Stored items:
============================================================
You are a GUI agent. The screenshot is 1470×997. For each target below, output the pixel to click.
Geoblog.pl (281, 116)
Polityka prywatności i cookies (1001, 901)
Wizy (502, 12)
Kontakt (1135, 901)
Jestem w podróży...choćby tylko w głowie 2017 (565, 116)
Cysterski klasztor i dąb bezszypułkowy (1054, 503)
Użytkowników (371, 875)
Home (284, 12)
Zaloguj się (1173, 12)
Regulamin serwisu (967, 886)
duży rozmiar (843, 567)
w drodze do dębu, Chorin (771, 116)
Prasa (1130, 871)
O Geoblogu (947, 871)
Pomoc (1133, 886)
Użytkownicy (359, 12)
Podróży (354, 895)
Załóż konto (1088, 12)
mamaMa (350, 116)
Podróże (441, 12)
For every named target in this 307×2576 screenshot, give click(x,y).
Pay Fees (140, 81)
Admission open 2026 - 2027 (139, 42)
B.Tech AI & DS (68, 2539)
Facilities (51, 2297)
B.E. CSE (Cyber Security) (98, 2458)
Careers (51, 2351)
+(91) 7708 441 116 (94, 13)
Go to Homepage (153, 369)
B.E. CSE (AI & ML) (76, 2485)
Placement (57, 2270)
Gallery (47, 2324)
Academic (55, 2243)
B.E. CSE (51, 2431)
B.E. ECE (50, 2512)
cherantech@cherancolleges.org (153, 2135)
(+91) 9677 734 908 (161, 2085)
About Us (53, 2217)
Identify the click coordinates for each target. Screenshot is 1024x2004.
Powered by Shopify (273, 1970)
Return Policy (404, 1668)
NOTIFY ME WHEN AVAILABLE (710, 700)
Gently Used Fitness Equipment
============================================================
### Work instruction
In the records above, how many lines hold the string "each"? Give the number only.

### Reply
2